まずこの話はネットの経済圏、つまりはGoogleAmazonアフィリエイトの市場が今の数十倍から数百倍になった未来を前提にしている。実際のところアメリカではすでに日本の市場の10倍程度の規模になってると言われるし、国内でも向こう数年で軽く数倍くらいには膨れ上がるという予測がある。

要するにネットのメディア価値が高くなるということだ。すでに3年も前に ネットの市場規模はラジオを抜いている し、これからネットが食い始めるであろうテレビの広告市場は2兆円以上もある。ネットの今の広告市場はそのたかだか1/10程度だ。まだまだ伸びる市場なのである。

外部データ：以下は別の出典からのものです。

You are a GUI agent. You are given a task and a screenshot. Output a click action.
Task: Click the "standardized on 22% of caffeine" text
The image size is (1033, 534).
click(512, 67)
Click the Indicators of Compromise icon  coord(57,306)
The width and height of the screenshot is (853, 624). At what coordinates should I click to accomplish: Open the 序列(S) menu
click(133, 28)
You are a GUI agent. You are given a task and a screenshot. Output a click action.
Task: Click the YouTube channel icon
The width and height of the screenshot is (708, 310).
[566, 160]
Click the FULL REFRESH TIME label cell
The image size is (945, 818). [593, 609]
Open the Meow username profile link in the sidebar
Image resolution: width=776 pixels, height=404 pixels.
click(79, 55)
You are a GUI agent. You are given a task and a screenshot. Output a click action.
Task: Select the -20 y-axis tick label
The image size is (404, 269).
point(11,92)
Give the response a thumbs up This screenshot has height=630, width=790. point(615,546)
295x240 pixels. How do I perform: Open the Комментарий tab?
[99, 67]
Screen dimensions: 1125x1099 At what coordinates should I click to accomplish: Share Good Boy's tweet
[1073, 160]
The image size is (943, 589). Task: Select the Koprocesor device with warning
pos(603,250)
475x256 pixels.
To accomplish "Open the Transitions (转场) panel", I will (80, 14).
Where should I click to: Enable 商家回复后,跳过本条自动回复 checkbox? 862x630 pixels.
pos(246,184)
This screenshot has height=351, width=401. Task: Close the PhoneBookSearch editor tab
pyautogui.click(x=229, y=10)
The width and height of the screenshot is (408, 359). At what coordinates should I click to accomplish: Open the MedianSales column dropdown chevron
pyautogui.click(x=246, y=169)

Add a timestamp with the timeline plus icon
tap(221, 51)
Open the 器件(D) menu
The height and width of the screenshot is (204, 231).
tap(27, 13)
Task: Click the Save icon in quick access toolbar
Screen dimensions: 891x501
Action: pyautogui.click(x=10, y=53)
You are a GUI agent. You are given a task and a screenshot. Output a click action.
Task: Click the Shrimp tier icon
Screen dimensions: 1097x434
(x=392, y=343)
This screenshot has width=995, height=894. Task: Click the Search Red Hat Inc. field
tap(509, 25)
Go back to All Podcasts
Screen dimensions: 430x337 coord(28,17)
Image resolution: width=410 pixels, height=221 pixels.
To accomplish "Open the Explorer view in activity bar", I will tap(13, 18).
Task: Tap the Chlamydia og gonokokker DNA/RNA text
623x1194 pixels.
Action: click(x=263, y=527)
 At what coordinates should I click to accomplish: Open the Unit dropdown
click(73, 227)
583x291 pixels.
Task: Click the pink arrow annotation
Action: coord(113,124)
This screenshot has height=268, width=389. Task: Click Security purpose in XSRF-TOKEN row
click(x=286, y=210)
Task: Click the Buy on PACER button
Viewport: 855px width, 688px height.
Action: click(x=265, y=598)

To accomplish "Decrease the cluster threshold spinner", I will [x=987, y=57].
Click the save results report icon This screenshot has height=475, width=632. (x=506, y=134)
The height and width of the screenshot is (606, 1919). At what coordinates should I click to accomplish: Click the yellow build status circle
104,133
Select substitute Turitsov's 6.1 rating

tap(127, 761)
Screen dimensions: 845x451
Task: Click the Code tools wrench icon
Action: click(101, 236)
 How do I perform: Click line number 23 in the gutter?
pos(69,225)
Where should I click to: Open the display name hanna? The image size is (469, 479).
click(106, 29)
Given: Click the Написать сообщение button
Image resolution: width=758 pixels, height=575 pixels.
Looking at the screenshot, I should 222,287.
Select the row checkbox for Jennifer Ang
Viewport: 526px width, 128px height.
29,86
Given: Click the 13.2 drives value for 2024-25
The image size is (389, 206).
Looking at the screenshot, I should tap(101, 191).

そして重要なのは、その広告市場のプレイヤーが企業から個人へ移るということだ。広告収益を得るのがマスメディアを運営する企業ではなく、ブログなどのサイトを作る個人なのだ。

これにより、個人収益を挙げられる人が爆発的に増大する。大企業1つ食わせるだけの収益がたくさんの個人にバラまかられるのだ。2兆円規模としても、1人頭平均30万円とすると60万人以上の人間が「食える」ということになる。実際には偏りがあるので、食える奴はもう少し少なくなると思うが。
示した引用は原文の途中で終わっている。